▼

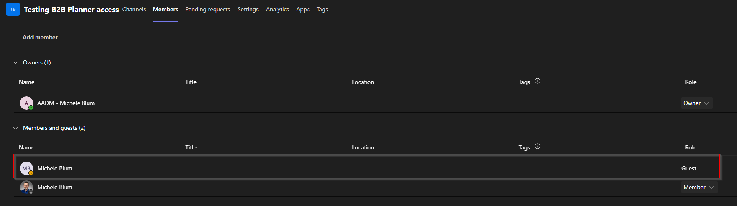The height and width of the screenshot is (206, 737).
Task: Click the info icon beside Members Tags
Action: point(538,147)
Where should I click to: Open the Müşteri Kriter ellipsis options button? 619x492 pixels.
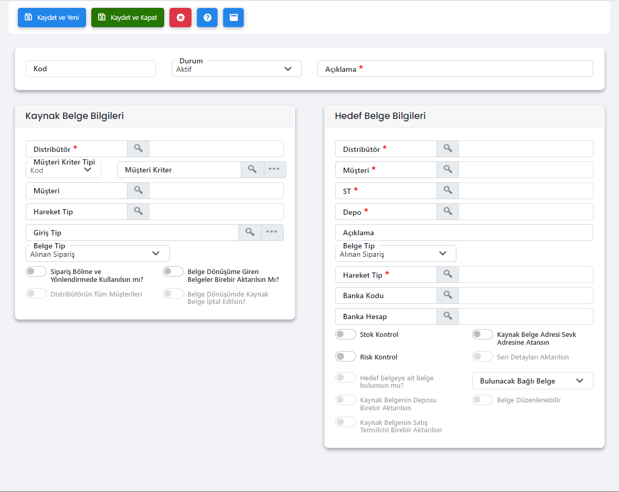coord(274,169)
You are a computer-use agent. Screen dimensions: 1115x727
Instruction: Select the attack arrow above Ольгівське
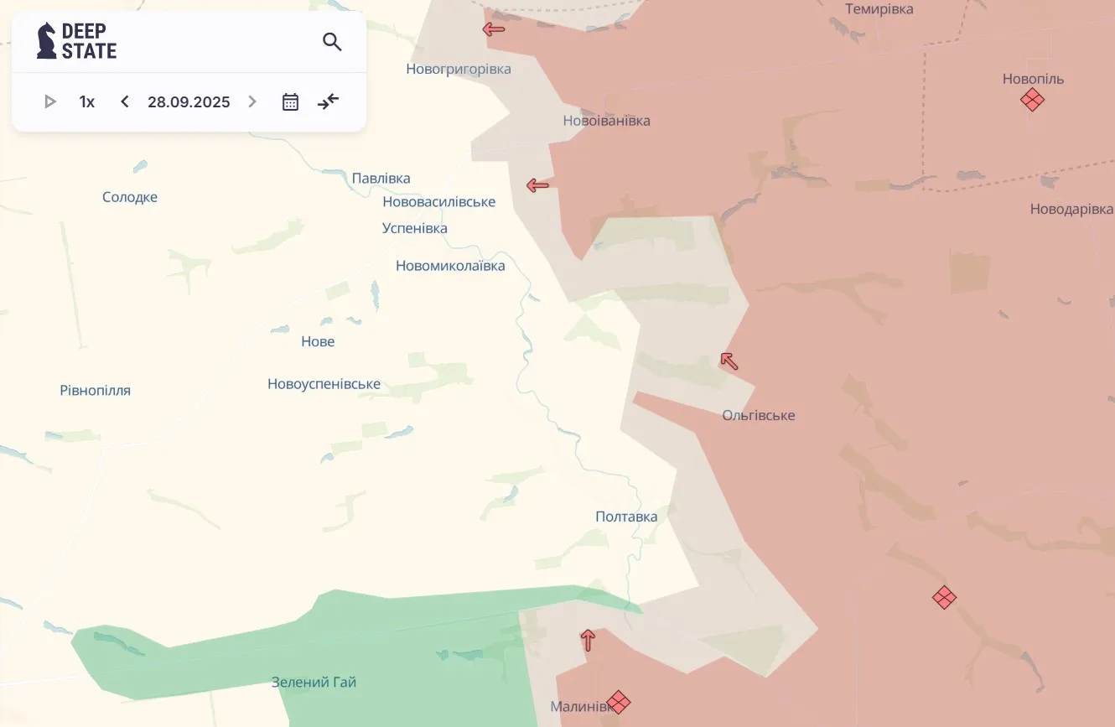[729, 361]
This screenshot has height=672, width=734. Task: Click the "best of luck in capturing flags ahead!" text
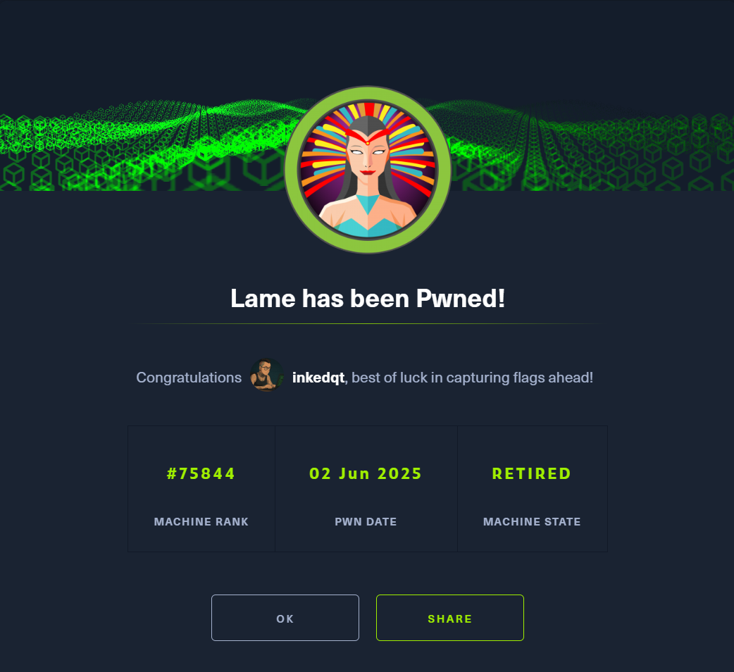pyautogui.click(x=473, y=378)
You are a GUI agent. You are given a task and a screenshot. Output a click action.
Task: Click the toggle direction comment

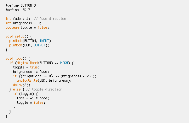[44, 90]
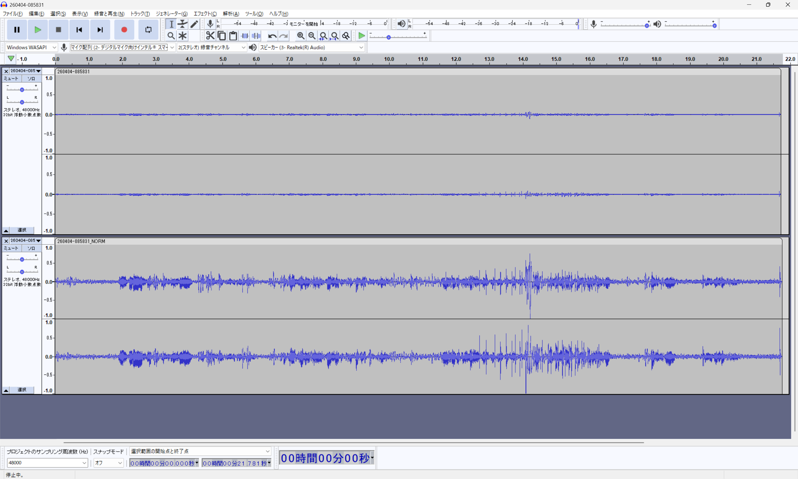
Task: Select the Draw pencil tool
Action: pos(194,24)
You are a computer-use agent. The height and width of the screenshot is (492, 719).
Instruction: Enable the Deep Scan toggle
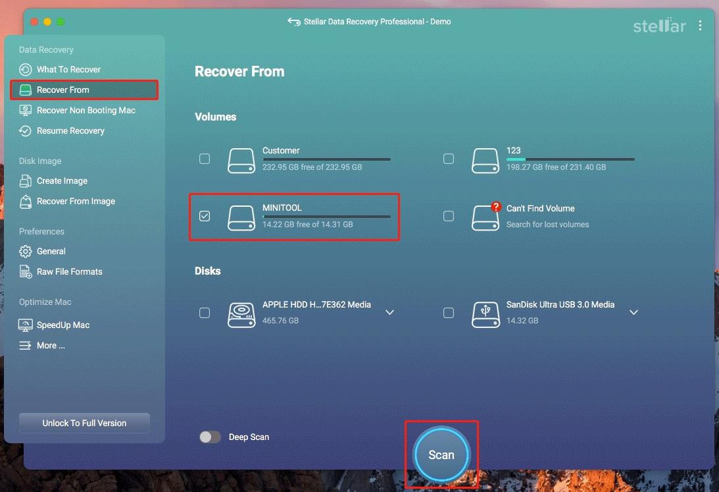point(211,437)
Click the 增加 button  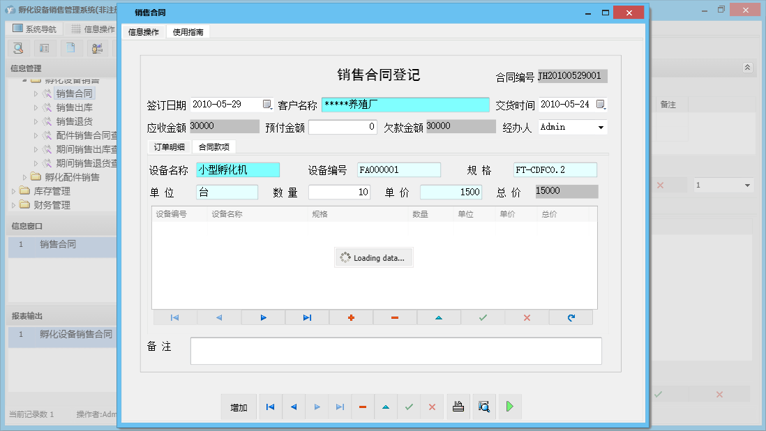tap(239, 407)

▲

◆ What is needed
Please copy the material above, starting with the line with "You are a computer-use agent. Screen" and going on through the line with "pyautogui.click(x=473, y=378)", and keep the instructions unchanged. Multiply the click coordinates in the answers by 1.2, round them to whole numbers with halves going up, and leave the pictures out.

◆ Written answer
You are a computer-use agent. Screen dimensions: 1115x727
Instruction: Select the attack arrow above Ольгівське
[875, 433]
This screenshot has height=672, width=734. Task: Click the "best of luck in capturing flags ahead!" text
pyautogui.click(x=568, y=454)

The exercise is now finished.